Edit the material starting at the line containing "This screenshot has height=880, width=1290." and ending at the line containing "[x=72, y=25]", replacing "location arrow" with "navigation arrow" and keeping everything else unchanged. Omit the pictures from your answer.

* Record set
□ □ □ □

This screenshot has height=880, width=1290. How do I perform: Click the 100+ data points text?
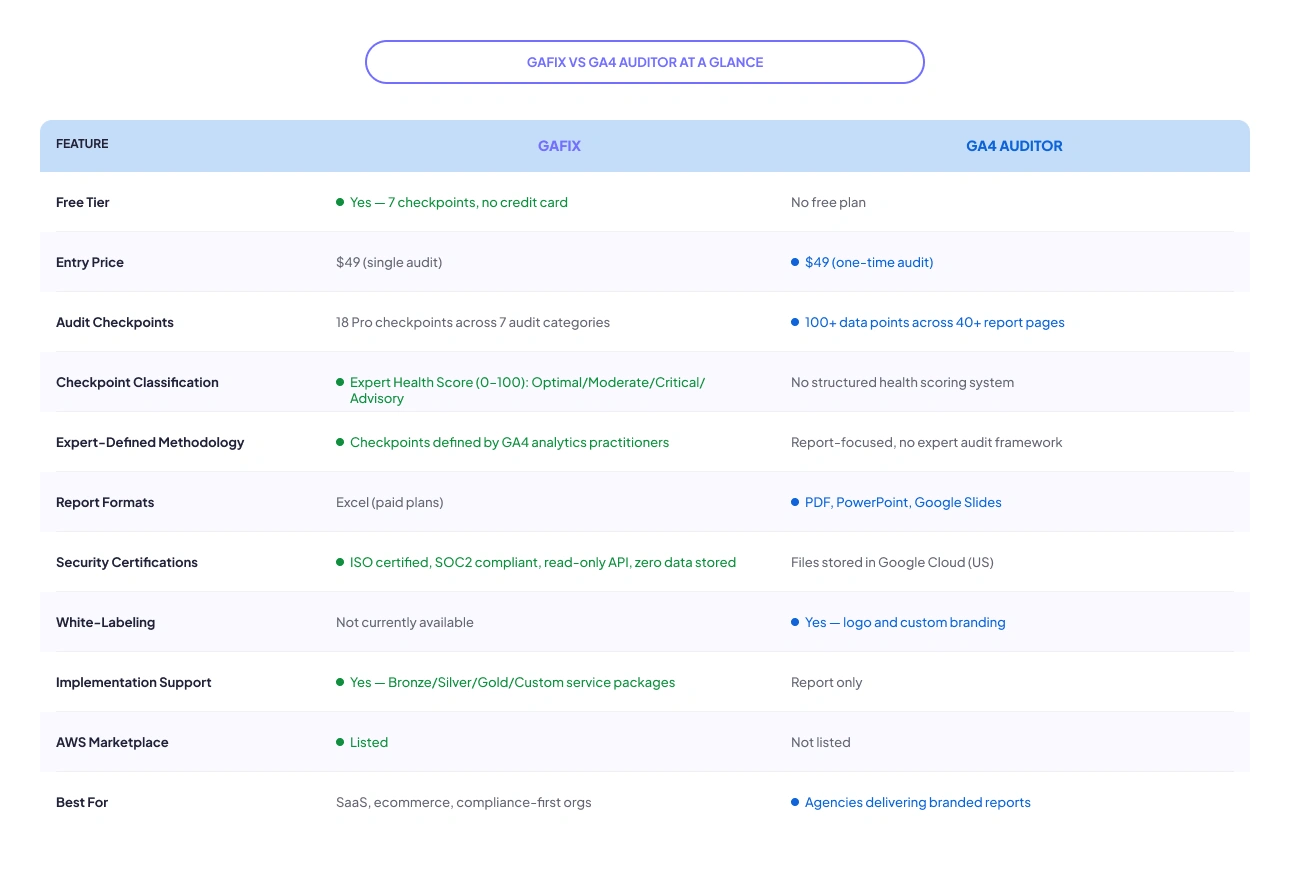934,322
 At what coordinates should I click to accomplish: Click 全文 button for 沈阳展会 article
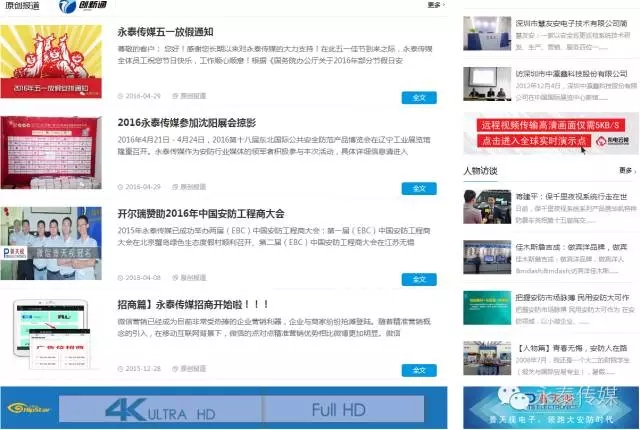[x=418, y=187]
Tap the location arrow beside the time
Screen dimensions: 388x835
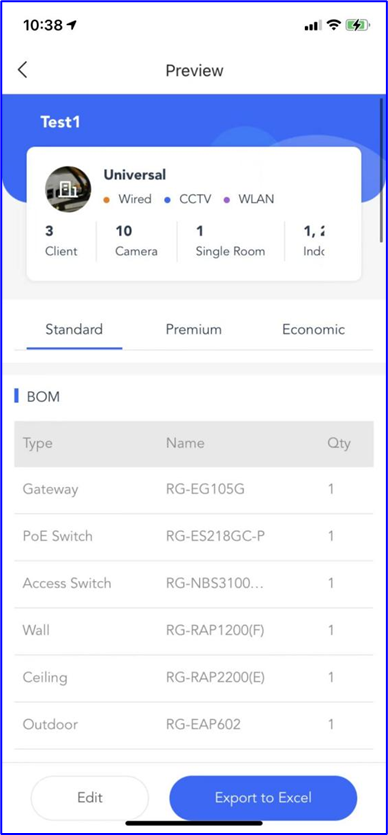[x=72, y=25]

□ □ □ □

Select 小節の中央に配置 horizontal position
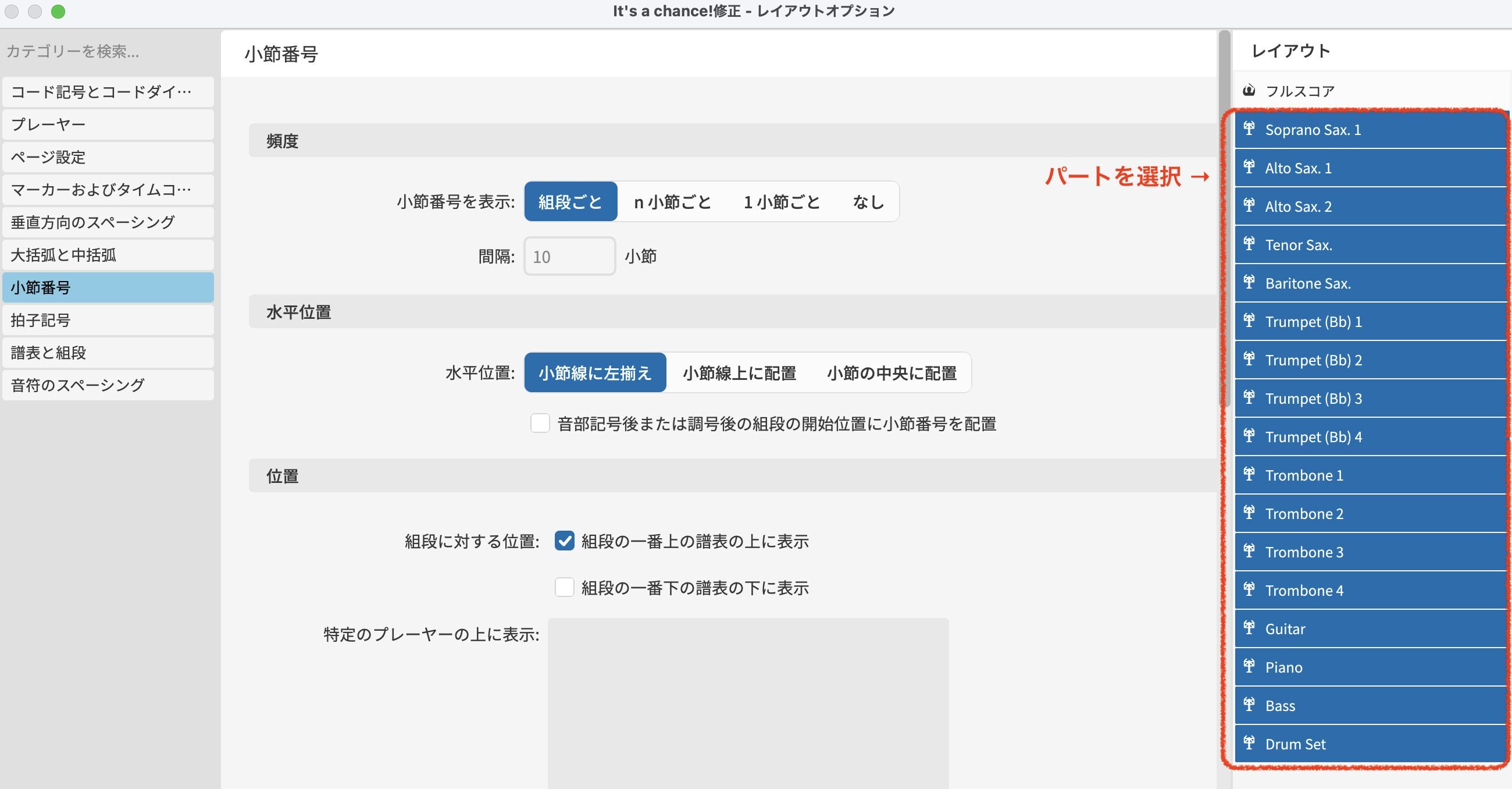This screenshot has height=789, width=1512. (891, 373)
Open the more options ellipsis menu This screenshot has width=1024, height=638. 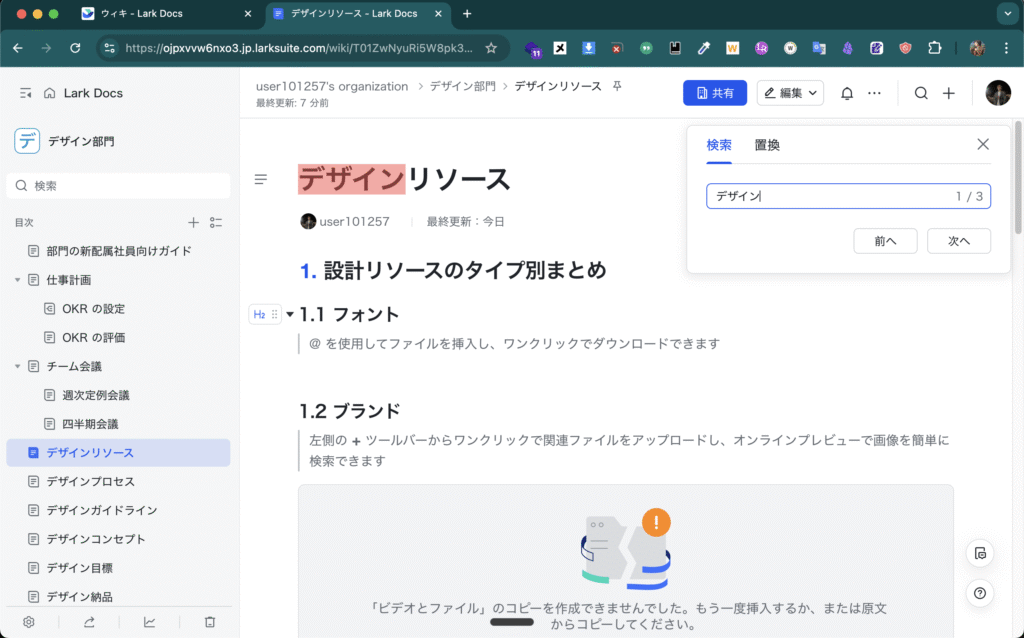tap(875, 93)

□ □ □ □

* Reply
This screenshot has height=880, width=1290. How do I perform: Click the 100+ data points text?
934,322
 At what coordinates should I click to accomplish: Click 全文 button for 沈阳展会 article
[x=418, y=187]
Tap the navigation arrow beside the time
Screen dimensions: 388x835
[x=72, y=25]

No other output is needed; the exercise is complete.